There's arguably no better time to buy a stock than when it's been beaten down. Doing so provides a reasonable entry point for investors willing to hold the stock for a while, which can translate to outsized returns in time. Of course, not every stock lagging the market is worth an investment. It's essential to ensure a company has the tools to recover from whatever slump it is going through before taking that step.

Finding beaten-down stocks worth buying in a bull market can be difficult, but it's not impossible. Here are two examples: Fiverr International (FVRR 3.74%) and Moderna (MRNA 1.69%). These two struggling companies are down by 36% and 43% in the past 12 months, respectively. But they can still deliver excellent returns in the next decade.

1. Fiverr International

Fiverr's platform helps connect freelancers to businesses that need their services. The company's name comes from the starting price, $5, for the jobs on its website. It also points to one reason Fiverr has been successful: Businesses can hire talented freelancers, who are relatively cheap, to complete specific jobs. That beats having to go through the process of onboarding employees who are eligible for all sorts of benefits, a much more expensive proposition.

Still, Fiverr's business slowed down in the past couple of years. Its pandemic-related tailwind ended, economic challenges hit, and revenue growth dropped. In the third quarter, Fiverr's top line of $92.5 million increased by 12.1% year over year:

FVRR Revenue (Quarterly YoY Growth) Chart

FVRR Revenue (Quarterly YoY Growth) data by YCharts.

On the bright side, Fiverr turned in net earnings per share of $0.07, much better than the net loss per share of $0.31 reported in the third quarter of 2022. The company aggressively cut costs last year.

Becoming profitable is a good step in the right direction. And for that to last, Fiverr will have to grow its top line at a good clip. Fortunately, the company has a massive addressable market it estimates at $247 billion.

That's because the gig economy is growing fast, and the rest of the world is adapting. Companies such as Airbnb that provide travel arrangements are increasingly accommodating long-term stays (28 days or more), which are growing in part because of people traveling while working remotely. Fiverr competes with several companies in this field, including the larger Upwork. But even capturing a comparatively small percentage of its total addressable market would help revenue soar.

Fiverr generated $353 million over the trailing 12-month period. If the company can increase that total to $2.47 billion in 10 years, its revenue would clock in a compound annual growth rate of 21.5%. Given Fiverr's network effect, the tech company will likely remain a leader in this niche. Delivering above-average returns in the next decade is well within the company's reach.

2. Moderna

Moderna's revenue and earnings are dropping off a cliff: Sales of its coronavirus vaccine slowed down drastically.

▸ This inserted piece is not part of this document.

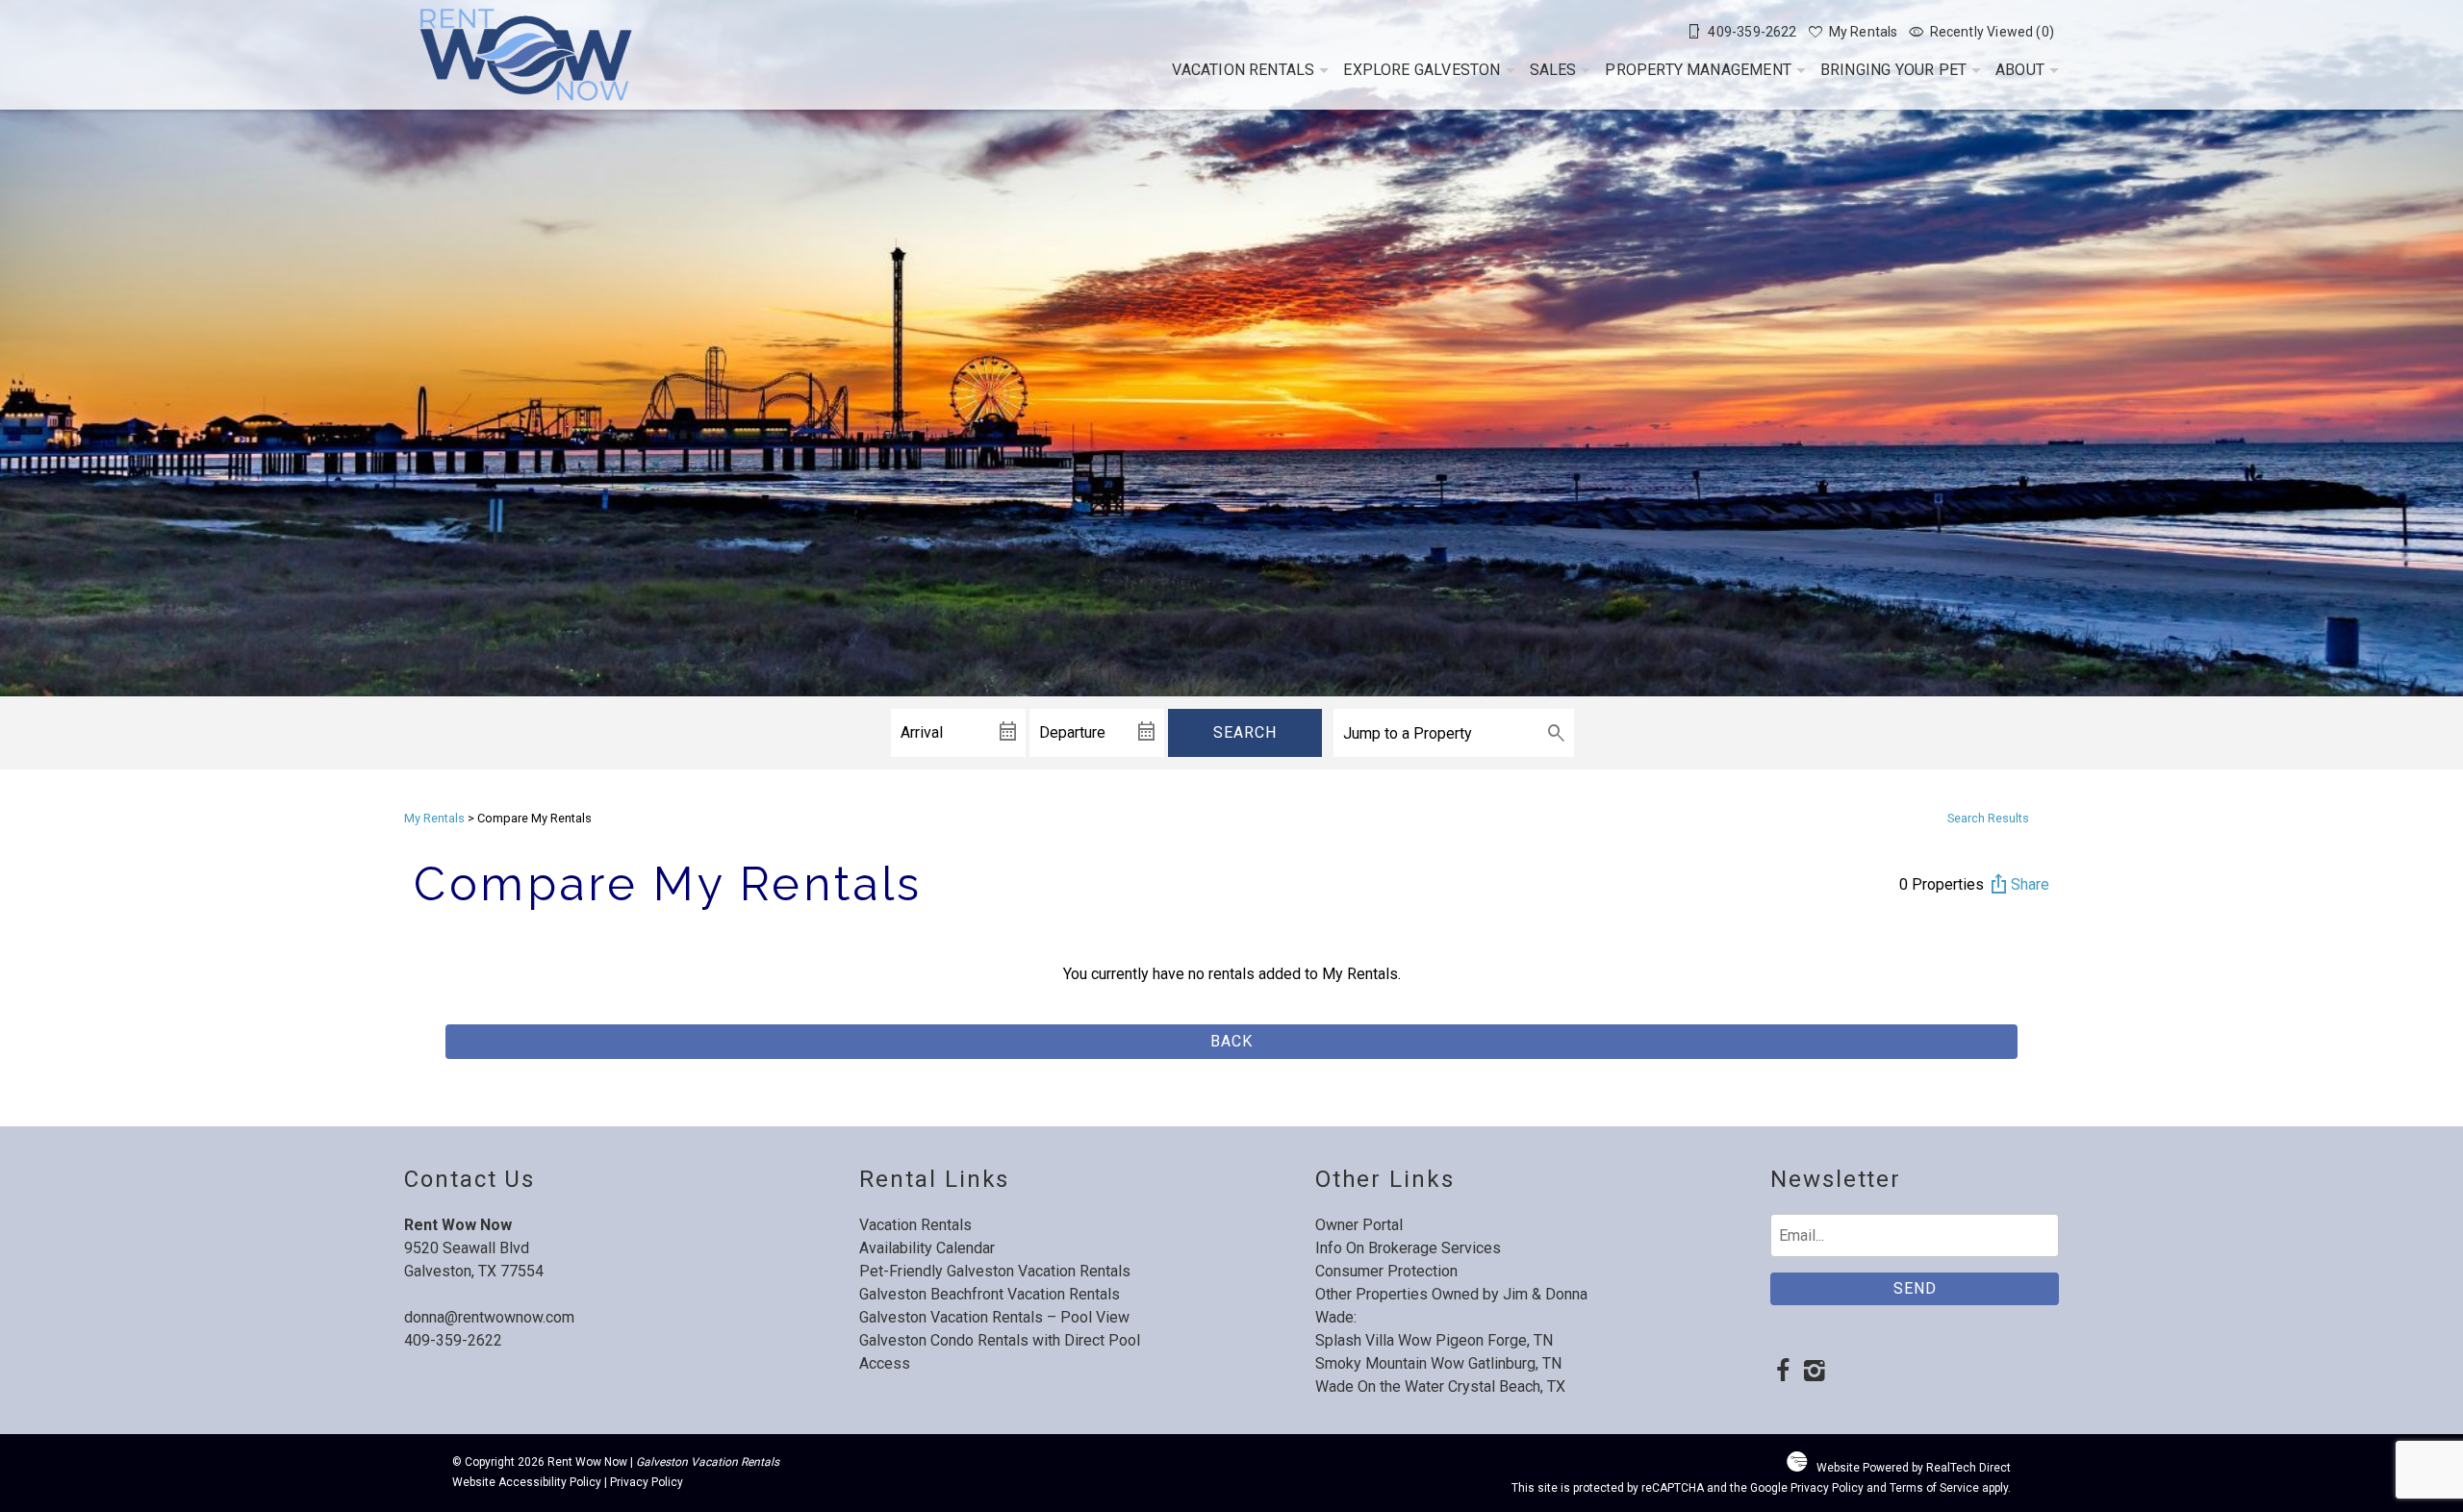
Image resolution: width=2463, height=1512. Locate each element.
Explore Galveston (1421, 70)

MRNA Revenue (Quarterly) Chart

MRNA Revenue (Quarterly) data by YCharts.

But there is hope for the biotech. Moderna is currently awaiting approval for its respiratory syncytial virus mRNA-1345, in what could be the first of many non-coronavirus approvals.

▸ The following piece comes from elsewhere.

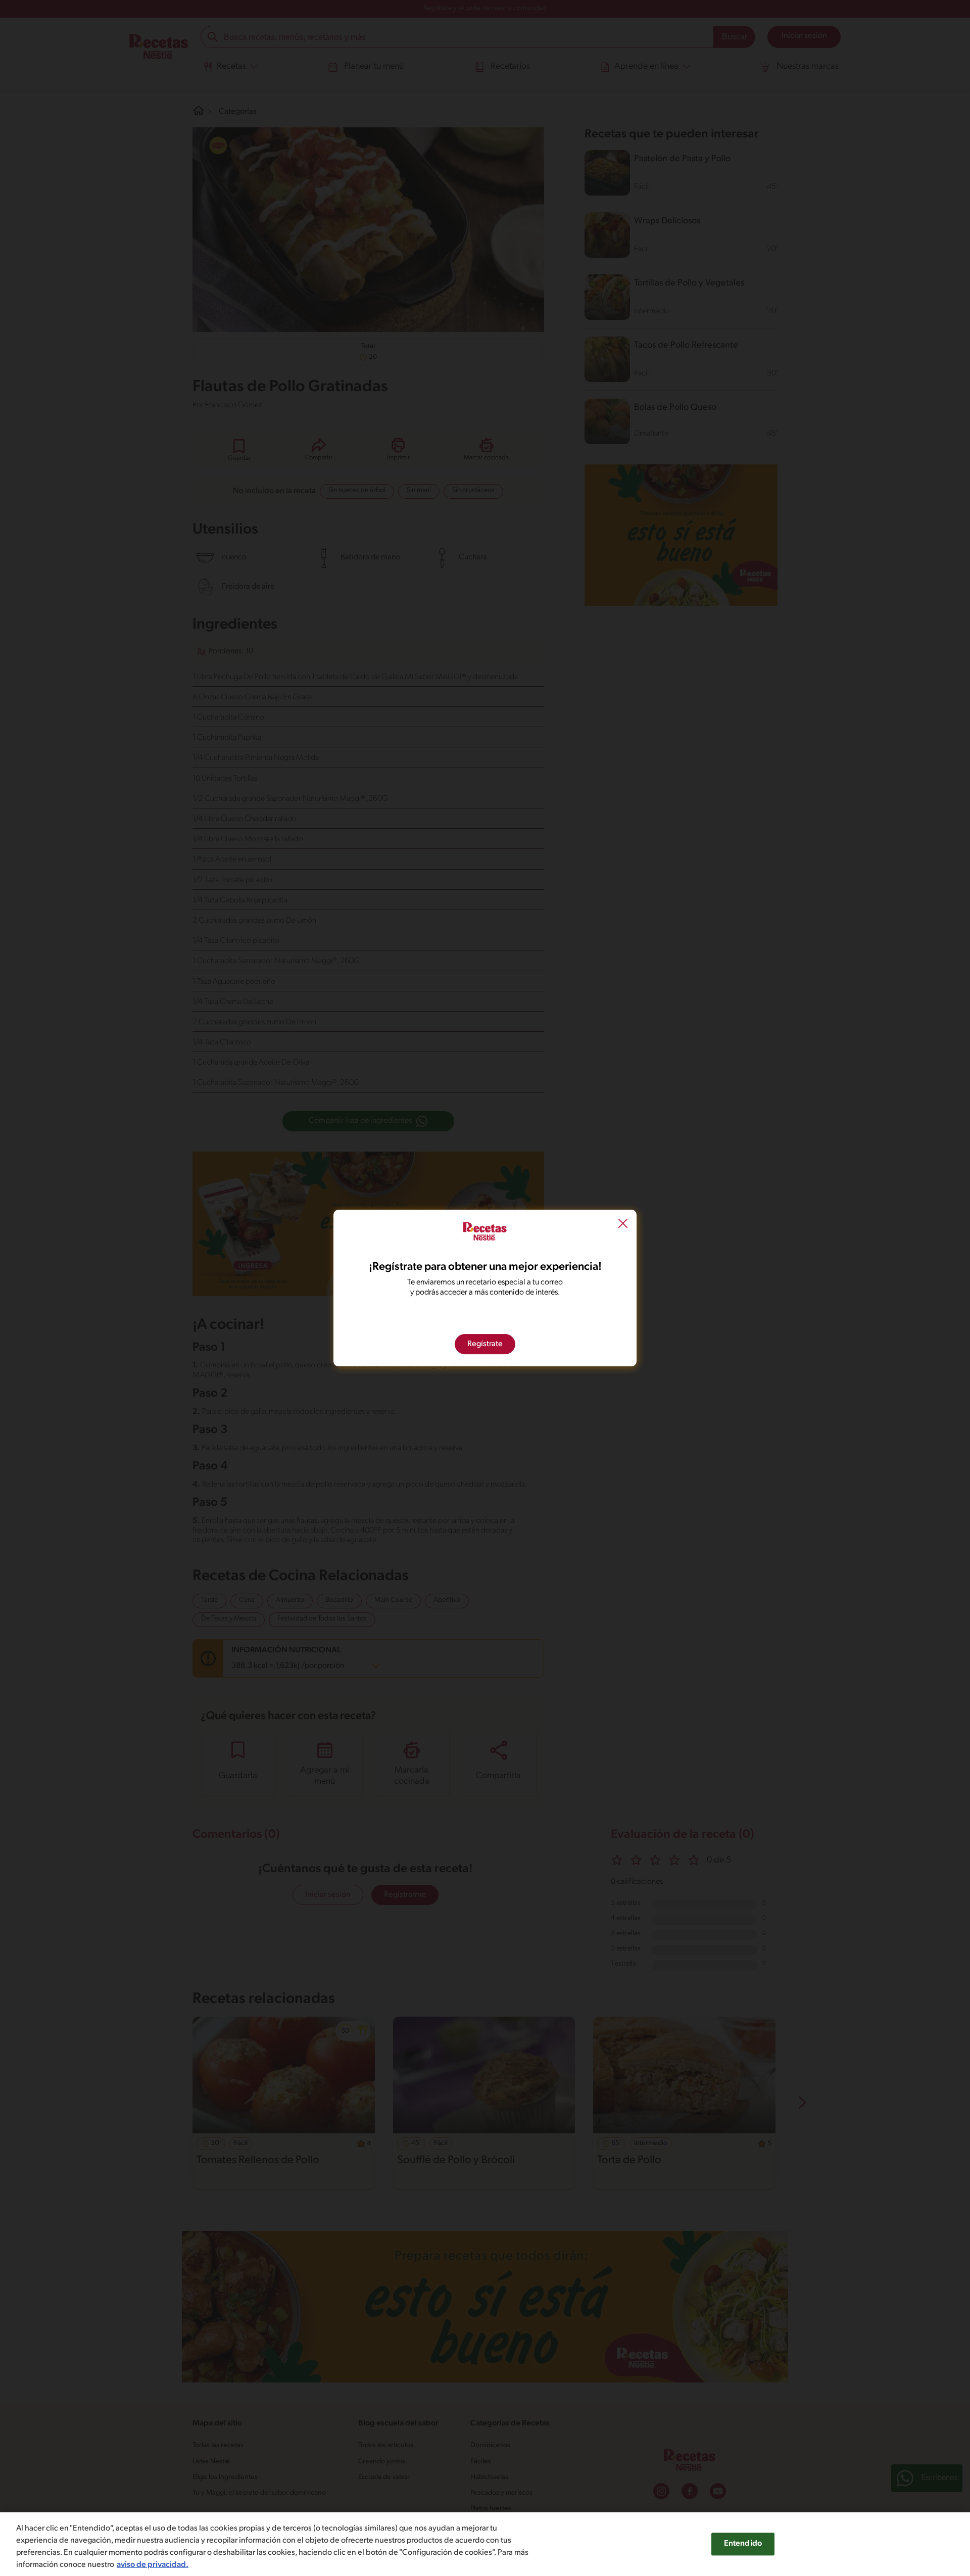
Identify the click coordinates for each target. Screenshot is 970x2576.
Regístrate (485, 1344)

Moderna has two other promising programs in late-stage studies. The first is mRNA-1647, a potential vaccine for cytomegalovirus (CMV). This virus is relatively harmless for healthy adults, although it can sometimes lead to complications, especially for those with weak immune systems. Another potential danger: CMV can cause birth defects in infants and is, therefore, a dangerous virus to contract during pregnancy. There are currently no CMV vaccines approved by the U.S. Food and Drug Administration.

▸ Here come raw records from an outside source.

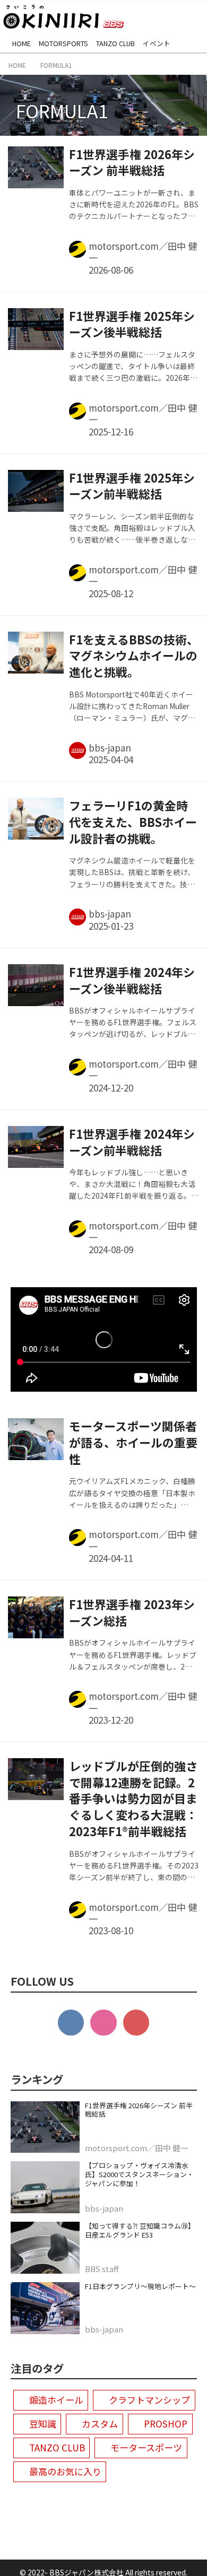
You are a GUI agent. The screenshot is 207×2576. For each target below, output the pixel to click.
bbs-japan (110, 747)
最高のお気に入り (65, 2471)
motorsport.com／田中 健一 (143, 251)
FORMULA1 (62, 110)
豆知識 (42, 2423)
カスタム (100, 2423)
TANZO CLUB (57, 2447)
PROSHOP (165, 2423)
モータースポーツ (146, 2447)
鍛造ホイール (56, 2399)
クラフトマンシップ (149, 2399)
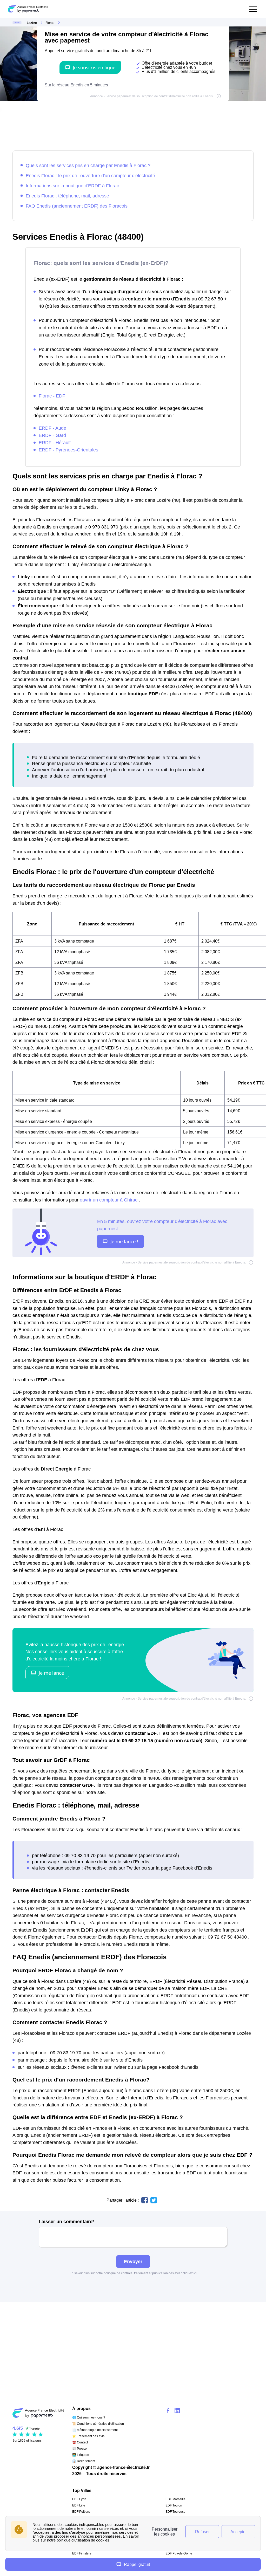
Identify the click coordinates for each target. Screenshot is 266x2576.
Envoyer (133, 2261)
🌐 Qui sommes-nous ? (88, 2417)
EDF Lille (78, 2505)
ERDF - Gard (52, 435)
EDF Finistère (81, 2553)
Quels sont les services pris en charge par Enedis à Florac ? (88, 165)
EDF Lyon (79, 2499)
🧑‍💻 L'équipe (80, 2455)
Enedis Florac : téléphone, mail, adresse (67, 195)
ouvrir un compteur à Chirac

Moderna is also developing mRNA-4157, a potential cancer vaccine. The biotech is testing it in a Phase 3 study in combination with Merck's Keytruda. Both vaccines could hit the market within the next three years. That could be the beginning of a long string of approvals, given the biotech's deep pipeline.

Moderna's phase 2 pipeline features more than half a dozen programs. There are many more in Phase 1 studies. In the next few years, expect the company to make significant clinical progress with these early stage programs.

But even before that, the biotech expects to return to top-line growth next year and to break even on the bottom line in 2026. In short, Moderna may be struggling right now, but it remains an attractive biotech stock to buy.